**I was provided a copy of the book from the author. I voluntarily read and reviewed it. All opinions are my own.**
**Additionally, be forewarned the following may contain spoilers for Subversive and Radical.**
While Peter’s life hangs in the balance, Beatrix is faced with the responsibilities of keeping him safe as well as ensuring Lydia can continue going to school…not to mention ensuring all the bills are still being paid despite her job being on (possibly indefinite) hiatus. Despite this, enemies are still lurking everywhere, prepared to explore any weakness they can find. However, allies can be found in unexpected places.
The distribution of power has clear consequences especially when we understand that those in power have no reason to want to share it. If you have power, why would you give it up? Through Subversive and Radical, we learn that wizards sit at the top of the social strata while men without magical ability occupy everything else except the bottom rung, which is set aside for women. Women have no magical abilities (or were at least told they didn’t) and are expected to marry to fulfill societal expectations. Not only are women up against males who want them to remain in their subservient roles but wizards who would like to maintain the status quo. The growing number of women trying to dismantle the patriarchy pose a threat to those in power, and those in power will do anything to keep it. In Revolutionary, we find out what anything means.

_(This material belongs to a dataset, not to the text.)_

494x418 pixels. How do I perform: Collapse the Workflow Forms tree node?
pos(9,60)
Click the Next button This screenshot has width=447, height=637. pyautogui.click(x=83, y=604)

Cowley once again shows how she can manipulate me into believing that I know what she’s getting me into, that I know what is going on. Then, of course, she throws something into the mix that surprises me. I was her puppet, and she continually pulled my (heart) strings. (I am just too gullible.) I thought I learned my lesson from the first two books but my guesses as to what would happen next only multiplied. Cowley had me suspicious of everyone and made me doubt my hunches multiple times. I was proud to say there was at least one thing I suspected that I was right about, and it made me feel like I finally won the magic lotto.
Of course, I cannot close this review without mentioning Beatrix and Peter. This was a relationship I rooted for since the beginning. I’m a sucker for enemies-to-lovers but Cowley brought so much complexity to this trope. Beatrix and Peter went through so much with and for each other. The ending was one they deserved. Throughout the trilogy, there has always been a question of whether what they felt for one another was genuine. Is there an answer? Yes. Is it the one you’re looking for? I can’t say. (commence evil laughter: MUAH HAHAHA.)
It is bittersweet to have The Clandestine Trilogy come to an end. I always feel this way when I finish reading books I love, and I definitely loved this trilogy. It feels more like I’m closing a chapter on my life, as though I’m saying goodbye to friends, and less like I’m simply closing a book. The trilogy is a highlight of my very bookish year.
The trilogy brought me joy in multiple ways. I greatly enjoyed the political intrigue and how it reflected real past and present political struggles. The fight for equal rights, the strategic behavior in framing the fight, and the distribution of power were all very entertaining from an analytical perspective. Pairing these with romance between two characters I grew to care about made it all the more interesting and a worthwhile read. While nothing will beat the first time reading it, I already know I will be rereading this trilogy soon.